2. But in majority of cases:
Complications do not set in and the person recovers almost immediately or over days or weeks. And by 6 weeks the person should have recovered. This recovery is most of the time complete recovery. This is because the disruption brought about by the narrowing of the blood vessels to the heart muscles is only temporary.
Is broken heart syndrome on the rise?
Yes, research has it that BHS is on the rise globally. Broken heart syndrome has always been there, but only recently been recognized. Even in the Igbo culture, it is recognized. For example, when a man dies and the mother is old in age, she may never be told about the death of her son. This is to prevent her from suddenly dying of grief or dying from a broken heart – Nigeria. And many of such cases were in the past ascribed as a heart attack or other heart conditions by medical science, when it could be BHS.
With modern investigation facilities, the BHS can easily be differentiated from the heart attack. Investigations with the ECG, coronary angiogram, echocardiogram, MRI, etc. can be used to differentiate a BHS from a heart attack.
How to avoid broken heart syndrome.
This will entail prevention and treatment.

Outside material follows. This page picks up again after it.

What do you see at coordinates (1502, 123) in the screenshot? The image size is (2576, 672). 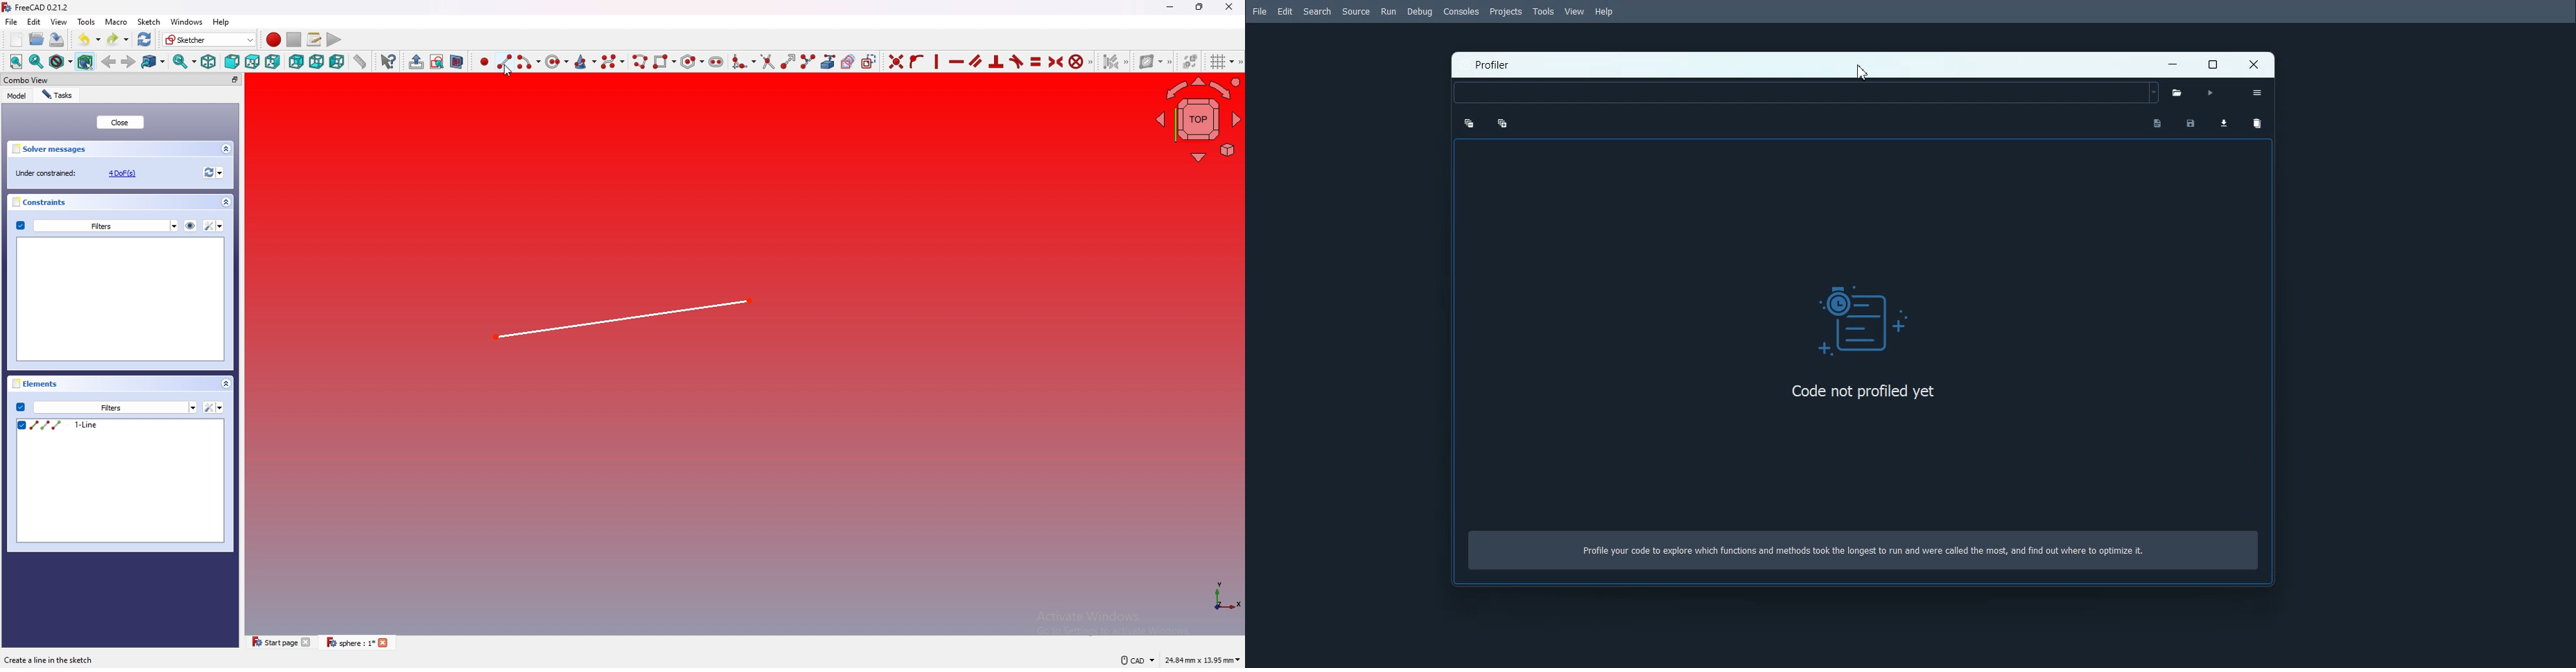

It is important to do stress management, practice problem solving skills and good coping skills. These will go a long way to ensuring that one does not overwork oneself. If you have suffered from a relationship breakup, know that it is not the end of the world and that time heals. Get a supportive friend and go out to socialize. Do not spend time alone worrying over it.
Ensure that that you get adequate sleep and proper diet. A regular exercise is very important as well as practicing deep breathing.
Stop smoking or ingesting all substances of abuse. These include cigarette, cannabis, methamphetamine, alcohol, etc.
If the stressors become too much to handle, there is need to consult a psychologist. And if depression or anxiety has set in, consult a psychiatrist.
Make sure that you adhere to your doctor’s advice and medication if you have a medical or physical condition. This includes conditions such as diabetes, hypertension, epilepsy, head injuries, etc.
2. Treatment of Broken Heart Syndrome:
Once BHS has set in, there is need to take the person to the hospital. At the hospital, the person will be interviewed, investigated to rule out or confirm the diagnosis.
Treatments in Nigeria are instituted for the heart condition and any other comorbid illness and complications. The psychologist and the psychiatrists will also be invited. Even after discharge from the hospital, follow up treatments are continued. Treatment will go a long way in preventing dying of a broken heart – Nigeria.
It is important to note that for the very mild cases, the illness will take care of itself. And the person will recover even without treatment.
Having recovered from the first episode, with or without treatment, the condition may not repeat itself. But for a few people, the condition can reoccur.